Por lo que más tarde me contaría María José, Luz Acaso abandonó Talleres Literarios perturbada, pero dichosa, aunque habría sido imposible señalar dónde terminaba la perturbación y comenzaba la dicha, pues la una se introducía en el territorio de la otra como los dedos de dos manos cruzadas. El coche parecía ir solo. Nunca las velocidades habían entrado con aquella facilidad ni los semáforos habían cambiado tan oportunamente de color. López de Hoyos, que era una calle caótica, se comportaba como un mecanismo de precisión en el que todo sucedía al servicio de algo. Frenó y vio cruzar por delante de ella a una mujer con bolsas que sin duda se dirigiría a un sitio misterioso.
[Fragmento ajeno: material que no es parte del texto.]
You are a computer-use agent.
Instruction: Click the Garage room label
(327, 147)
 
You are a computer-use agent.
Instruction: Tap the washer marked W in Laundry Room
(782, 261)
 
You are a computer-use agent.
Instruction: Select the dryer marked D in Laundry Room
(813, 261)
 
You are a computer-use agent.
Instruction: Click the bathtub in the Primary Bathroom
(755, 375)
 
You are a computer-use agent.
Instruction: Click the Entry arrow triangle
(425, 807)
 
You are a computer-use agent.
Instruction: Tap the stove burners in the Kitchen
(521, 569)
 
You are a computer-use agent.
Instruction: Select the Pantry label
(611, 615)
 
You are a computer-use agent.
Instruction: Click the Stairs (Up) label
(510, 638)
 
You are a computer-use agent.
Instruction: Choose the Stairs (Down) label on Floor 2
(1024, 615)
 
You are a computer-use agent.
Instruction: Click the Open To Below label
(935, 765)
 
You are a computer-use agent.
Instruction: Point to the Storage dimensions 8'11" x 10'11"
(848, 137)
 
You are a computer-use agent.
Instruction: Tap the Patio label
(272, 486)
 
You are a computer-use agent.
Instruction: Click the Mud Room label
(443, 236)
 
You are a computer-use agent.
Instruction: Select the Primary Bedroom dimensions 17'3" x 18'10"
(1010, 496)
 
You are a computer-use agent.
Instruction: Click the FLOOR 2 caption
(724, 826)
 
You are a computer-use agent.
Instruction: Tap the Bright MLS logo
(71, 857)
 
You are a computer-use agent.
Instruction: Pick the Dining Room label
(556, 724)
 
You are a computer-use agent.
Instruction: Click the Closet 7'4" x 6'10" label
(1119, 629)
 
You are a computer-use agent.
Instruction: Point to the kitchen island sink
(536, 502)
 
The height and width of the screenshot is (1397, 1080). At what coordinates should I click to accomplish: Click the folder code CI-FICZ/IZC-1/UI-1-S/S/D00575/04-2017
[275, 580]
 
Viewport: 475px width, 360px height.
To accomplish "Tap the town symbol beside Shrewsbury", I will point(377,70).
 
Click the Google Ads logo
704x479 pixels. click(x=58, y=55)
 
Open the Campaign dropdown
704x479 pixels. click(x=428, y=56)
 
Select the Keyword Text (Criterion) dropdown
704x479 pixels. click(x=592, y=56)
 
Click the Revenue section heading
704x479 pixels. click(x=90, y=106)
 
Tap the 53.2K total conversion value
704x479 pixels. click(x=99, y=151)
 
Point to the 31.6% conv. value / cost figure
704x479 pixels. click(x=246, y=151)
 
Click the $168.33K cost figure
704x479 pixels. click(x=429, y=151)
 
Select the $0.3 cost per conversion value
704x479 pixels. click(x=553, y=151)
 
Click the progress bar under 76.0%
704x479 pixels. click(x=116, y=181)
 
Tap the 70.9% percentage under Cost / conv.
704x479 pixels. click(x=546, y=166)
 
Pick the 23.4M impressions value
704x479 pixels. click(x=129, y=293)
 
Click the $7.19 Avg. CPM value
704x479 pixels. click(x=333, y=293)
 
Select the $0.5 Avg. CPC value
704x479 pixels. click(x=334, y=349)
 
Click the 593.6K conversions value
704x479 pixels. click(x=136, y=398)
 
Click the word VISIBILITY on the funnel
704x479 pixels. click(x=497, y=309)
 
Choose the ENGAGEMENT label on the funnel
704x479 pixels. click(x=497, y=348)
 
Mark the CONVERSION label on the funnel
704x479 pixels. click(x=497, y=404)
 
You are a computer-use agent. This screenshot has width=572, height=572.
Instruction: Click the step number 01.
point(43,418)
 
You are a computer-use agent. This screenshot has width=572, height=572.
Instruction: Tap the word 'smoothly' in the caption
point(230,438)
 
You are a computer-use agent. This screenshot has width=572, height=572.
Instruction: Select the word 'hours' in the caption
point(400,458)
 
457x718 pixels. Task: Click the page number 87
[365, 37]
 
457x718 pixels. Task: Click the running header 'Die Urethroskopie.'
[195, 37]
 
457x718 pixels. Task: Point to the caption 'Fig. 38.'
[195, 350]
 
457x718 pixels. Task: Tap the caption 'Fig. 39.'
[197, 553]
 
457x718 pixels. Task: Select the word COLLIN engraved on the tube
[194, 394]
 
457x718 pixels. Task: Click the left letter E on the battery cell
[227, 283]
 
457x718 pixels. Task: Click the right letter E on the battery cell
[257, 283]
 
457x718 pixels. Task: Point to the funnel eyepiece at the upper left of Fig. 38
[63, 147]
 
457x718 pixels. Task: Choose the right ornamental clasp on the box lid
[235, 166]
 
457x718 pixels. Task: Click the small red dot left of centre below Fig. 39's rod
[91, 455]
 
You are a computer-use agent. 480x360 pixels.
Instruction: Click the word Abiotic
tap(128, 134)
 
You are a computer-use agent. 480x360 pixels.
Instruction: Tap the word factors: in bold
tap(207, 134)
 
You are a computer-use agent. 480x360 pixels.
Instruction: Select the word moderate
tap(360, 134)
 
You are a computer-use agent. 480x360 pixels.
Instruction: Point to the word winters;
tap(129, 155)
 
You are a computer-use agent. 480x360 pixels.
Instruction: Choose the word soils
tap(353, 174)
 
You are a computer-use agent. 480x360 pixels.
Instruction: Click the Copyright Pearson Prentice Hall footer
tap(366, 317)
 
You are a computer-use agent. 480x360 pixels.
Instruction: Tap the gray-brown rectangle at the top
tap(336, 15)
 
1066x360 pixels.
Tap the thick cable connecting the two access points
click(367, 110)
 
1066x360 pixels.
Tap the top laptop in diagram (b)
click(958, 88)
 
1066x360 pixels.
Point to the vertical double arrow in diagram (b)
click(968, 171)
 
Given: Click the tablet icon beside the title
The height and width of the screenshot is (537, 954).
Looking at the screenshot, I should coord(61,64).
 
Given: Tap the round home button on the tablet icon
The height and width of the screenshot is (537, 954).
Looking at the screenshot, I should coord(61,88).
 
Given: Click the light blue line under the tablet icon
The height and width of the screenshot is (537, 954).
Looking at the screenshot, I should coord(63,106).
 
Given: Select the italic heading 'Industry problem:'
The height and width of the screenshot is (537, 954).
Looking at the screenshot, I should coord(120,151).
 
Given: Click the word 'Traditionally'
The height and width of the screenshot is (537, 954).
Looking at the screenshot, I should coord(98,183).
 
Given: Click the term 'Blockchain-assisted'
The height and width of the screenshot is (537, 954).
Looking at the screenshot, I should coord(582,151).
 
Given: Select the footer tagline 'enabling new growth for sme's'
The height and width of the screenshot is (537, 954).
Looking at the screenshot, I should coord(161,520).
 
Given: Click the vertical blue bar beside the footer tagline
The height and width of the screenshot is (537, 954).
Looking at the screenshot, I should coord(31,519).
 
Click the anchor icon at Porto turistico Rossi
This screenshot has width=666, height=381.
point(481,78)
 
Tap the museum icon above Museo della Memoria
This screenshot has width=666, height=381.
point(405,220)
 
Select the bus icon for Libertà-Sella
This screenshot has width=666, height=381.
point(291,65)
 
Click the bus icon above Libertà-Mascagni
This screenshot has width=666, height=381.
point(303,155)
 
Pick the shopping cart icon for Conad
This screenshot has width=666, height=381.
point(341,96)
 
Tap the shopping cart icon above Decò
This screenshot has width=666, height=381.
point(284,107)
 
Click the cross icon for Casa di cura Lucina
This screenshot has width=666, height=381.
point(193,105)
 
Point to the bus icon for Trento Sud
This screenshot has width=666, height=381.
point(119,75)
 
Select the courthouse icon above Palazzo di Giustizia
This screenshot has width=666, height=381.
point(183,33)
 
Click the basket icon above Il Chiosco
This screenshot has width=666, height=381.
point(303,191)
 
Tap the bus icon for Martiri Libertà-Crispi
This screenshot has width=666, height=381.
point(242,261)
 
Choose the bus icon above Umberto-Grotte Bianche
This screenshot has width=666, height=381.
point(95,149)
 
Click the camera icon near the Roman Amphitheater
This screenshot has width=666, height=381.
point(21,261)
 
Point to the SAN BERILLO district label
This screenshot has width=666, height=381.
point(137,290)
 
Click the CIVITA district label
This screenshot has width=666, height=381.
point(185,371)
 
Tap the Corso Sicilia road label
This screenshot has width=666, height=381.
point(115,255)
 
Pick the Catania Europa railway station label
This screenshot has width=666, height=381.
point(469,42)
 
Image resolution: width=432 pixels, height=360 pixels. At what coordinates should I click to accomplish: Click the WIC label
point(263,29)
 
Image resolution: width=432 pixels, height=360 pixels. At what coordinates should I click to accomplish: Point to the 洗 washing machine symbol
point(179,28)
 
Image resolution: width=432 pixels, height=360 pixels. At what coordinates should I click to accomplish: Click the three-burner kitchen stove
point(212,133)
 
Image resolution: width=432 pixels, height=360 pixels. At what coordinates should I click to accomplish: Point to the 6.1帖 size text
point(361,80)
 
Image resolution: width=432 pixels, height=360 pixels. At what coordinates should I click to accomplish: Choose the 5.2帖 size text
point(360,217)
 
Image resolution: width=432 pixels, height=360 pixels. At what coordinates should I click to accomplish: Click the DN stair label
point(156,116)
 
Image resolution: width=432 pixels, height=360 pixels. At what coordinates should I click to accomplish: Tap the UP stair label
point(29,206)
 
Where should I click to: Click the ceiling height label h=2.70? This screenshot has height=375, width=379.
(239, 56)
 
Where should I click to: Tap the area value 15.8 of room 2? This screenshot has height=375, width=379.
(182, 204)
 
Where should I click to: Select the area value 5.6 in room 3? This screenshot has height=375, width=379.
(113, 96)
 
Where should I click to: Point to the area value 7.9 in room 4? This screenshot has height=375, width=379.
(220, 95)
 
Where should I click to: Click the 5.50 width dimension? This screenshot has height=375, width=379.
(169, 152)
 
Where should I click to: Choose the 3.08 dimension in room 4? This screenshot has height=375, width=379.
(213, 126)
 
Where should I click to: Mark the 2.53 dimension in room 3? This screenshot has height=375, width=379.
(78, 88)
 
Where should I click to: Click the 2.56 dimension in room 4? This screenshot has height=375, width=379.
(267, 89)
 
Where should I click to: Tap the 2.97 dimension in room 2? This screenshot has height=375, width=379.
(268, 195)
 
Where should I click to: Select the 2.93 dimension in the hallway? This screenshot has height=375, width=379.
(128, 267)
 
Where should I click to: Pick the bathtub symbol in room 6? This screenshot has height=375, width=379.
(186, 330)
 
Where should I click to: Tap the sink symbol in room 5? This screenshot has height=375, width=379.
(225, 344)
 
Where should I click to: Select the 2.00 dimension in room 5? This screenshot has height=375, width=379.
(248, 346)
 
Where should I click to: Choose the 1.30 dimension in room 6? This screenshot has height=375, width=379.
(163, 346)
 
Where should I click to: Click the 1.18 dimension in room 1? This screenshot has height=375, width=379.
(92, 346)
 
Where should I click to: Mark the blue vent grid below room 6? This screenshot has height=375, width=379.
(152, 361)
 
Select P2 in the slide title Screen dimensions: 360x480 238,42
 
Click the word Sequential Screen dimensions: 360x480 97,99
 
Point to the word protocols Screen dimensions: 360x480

Quizá a una cocina. Descubrió de súbito que las cocinas eran lugares raros, capaces de provocar acontecimientos en las cabezas de quienes entraban en ellas. Pensó en la de su casa y le apeteció llegar. El día anterior, cuando María José, la tuerta, se despidió después de haber dormido la siesta en su sofá, había vuelto a repetir lo de Praga:
– Qué suerte, vivir en Praga sin necesidad de salir de Madrid. Creo que en una casa como ésta sería capaz de escribir una gran obra sobre el lumbago. O sobre el l'um bago.
Luz debió de sentirse orgullosa. Su vida había adquirido un valor inexplicable. Tenía una casa en Praga y una biografía en marcha. Y el tiempo continuaba centroeuropeo, aunque las temperaturas habían subido un poco en las últimas horas.
Colocó el espejo retrovisor de manera que en lugar de ver el tráfico se viera a sí misma. De este modo, cada vez que miraba distinguía sus propios ojos e imaginaba que eran los de una pasajera que viajaba a su espalda, persiguiéndola, aunque cada vez se sentía más lejos de sí misma. Iba dejando atrás una vida para abrazarse a otra.
En esto, el ocupante de un automóvil situado a su derecha le gritó algo obsceno y ella salió de su ensimismamiento pensando que quizá había realizado alguna maniobra incorrecta. No le importó. Es más, observó con una indiferencia extraña el rostro del que salían los insultos y sonrió. Después, sin abandonar la expresión, giró el volante y se aproximó al automóvil hasta rozarse con él. Vio la cara de desconcierto del automovilista vociferante, que se apartó a un lado y frenó. Ella, en cambio, aceleró y lo dejó atrás. Cuando miró por el retrovisor, ya no estaban sus ojos.
Había cerca de la casa de Luz un solar en el que siempre encontraba sitio para aparcar el coche, aunque ella solía pasar primero por delante de su portal, por si aparecía un hueco. No vio ninguno, pero sí a la tuerta, María José, de pie, en el portal, con una bolsa de viaje en el suelo, esperando evidentemente que llegara. Dio un par de vueltas más, para observarla, y finalmente aparcó en el solar. Cuando llegó al portal, María José tenía la bolsa en la mano, como si se hubiera cansado de esperar y estuviera dispuesta a irse.